Researchers repair and regenerate heart muscles

Researchers at the University of Houston have developed a new technology that can repair and regenerate the cells in heart muscles after a heart attack. While heart cells are extremely unlikely to repair themselves, this study has had success when testing on mice.

The new technology uses synthetic messenger ribonucleic acid (mRNA) that instructs proteins to restart the process of cell replication in the heart of mice.  This will lead to the replacement of dead heart cells, which are unlikely to be regenerated, with new healthy ones. Since less than one percent of adult cardiac muscle cells can regenerate, injuries such as heart attacks can leave the heart in a permanently weakened state.
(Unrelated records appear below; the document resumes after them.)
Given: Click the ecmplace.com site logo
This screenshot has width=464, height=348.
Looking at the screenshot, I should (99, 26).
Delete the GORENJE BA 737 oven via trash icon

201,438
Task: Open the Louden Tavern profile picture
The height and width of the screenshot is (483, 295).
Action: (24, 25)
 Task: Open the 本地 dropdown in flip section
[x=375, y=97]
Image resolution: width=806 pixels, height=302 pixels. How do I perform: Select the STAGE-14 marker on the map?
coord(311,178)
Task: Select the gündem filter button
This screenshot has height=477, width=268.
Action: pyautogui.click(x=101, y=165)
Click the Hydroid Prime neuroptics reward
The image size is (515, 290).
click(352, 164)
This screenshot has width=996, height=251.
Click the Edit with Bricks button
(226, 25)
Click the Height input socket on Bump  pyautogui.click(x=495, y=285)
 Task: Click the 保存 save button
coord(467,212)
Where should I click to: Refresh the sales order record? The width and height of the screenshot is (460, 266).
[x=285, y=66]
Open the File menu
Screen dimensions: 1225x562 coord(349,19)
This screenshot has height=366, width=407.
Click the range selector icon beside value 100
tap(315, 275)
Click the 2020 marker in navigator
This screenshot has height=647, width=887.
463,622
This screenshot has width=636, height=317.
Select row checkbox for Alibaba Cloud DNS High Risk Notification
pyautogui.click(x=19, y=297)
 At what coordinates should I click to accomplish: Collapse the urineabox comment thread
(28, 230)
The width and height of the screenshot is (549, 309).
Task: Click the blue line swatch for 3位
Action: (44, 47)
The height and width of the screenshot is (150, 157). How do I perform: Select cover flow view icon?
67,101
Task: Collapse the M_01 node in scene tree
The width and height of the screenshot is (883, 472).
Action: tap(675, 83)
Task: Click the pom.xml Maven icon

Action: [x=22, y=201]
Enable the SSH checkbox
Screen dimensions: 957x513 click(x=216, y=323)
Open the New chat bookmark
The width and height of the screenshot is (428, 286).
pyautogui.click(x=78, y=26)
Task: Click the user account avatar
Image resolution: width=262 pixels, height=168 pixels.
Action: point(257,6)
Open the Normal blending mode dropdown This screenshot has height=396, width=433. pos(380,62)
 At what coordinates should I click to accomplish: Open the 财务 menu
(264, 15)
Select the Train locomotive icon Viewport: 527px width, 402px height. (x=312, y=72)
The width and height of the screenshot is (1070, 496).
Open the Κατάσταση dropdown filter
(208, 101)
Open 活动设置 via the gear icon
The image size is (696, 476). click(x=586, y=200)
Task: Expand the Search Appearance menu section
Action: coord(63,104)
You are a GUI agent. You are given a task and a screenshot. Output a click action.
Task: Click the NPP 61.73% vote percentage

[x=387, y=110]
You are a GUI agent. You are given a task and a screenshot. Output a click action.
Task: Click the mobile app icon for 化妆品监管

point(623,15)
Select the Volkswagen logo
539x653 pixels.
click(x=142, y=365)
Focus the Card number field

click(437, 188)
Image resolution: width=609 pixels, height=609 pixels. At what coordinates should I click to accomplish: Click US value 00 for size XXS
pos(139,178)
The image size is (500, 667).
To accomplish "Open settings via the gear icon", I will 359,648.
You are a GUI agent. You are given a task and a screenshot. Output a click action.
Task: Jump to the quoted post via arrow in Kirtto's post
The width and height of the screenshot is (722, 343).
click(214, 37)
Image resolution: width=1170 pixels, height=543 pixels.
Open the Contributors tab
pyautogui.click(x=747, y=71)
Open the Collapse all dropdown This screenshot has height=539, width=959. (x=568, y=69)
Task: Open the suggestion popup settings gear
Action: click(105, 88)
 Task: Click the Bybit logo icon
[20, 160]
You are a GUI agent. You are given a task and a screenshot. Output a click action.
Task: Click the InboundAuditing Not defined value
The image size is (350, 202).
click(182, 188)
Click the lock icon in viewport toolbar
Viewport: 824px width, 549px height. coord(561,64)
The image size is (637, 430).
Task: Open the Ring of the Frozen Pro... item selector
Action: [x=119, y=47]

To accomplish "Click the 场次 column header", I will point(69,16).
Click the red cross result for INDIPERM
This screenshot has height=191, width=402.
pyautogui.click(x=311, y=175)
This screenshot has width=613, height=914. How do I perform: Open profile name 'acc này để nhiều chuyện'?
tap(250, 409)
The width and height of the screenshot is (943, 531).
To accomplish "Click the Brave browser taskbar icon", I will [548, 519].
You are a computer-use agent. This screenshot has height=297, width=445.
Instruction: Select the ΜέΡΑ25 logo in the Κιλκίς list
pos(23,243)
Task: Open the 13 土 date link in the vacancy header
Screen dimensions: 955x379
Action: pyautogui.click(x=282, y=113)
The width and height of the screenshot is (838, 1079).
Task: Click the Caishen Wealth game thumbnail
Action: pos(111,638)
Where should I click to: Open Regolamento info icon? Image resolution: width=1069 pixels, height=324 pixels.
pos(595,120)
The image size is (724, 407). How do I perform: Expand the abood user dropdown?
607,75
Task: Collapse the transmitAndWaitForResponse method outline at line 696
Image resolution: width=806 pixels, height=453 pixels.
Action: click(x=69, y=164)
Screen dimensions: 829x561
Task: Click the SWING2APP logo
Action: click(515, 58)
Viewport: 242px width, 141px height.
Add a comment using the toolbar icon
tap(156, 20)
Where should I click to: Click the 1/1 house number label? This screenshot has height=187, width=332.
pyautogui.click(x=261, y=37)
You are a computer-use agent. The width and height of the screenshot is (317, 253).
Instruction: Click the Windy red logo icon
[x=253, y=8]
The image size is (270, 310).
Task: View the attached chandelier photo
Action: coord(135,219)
According to Robert Schwartz, Professor at the Department of Biology and Biochemistry at the University of Houston in Texas, this regeneration technique can restart the process of cell replication and “replace the dead heart cells with new, healthy tissue to restore the function of the heart.”

Two mutated transcription factors, Stemin and YAP5SA, were used in tandem to make heart muscle cells behave more like stem cells in the way they replicate. Stemin activates stem cell-like properties in the heart muscles, whereas YAP5SA boosts organ growth and helps with replication. Furthermore, the synthetic mRNA does not linger too long in the body, and it disappears quickly as it is broken down by the body once its job is done.

In a separate in vivo study by the same team of researchers, it was found that mice with damaged hearts showed muscle cell replication increase by 15 times in the first 24 hours. “When both transcription factors were injected into infarcted adult mouse hearts, the results were stunning,” says Schwartz.

While it has only been tested on mice so far, it is still not clear if the process will also work on humans. Still, the researchers are confident because the genetic pathways that are activated by our mRNA combination are very similar in all mammals. Schwartz stated that “no one has been able to do this to this extent, and we think it could become a possible treatment for humans.”

With heart disease being the leading cause of death in the United States, this treatment could be a lifesaver for those suffering from damaged heart muscles. The researchers have worked on this study to repair and regenerate heart muscles for several years, and now they will continue working on a possible solution to successfully translate this technology from mice to humans.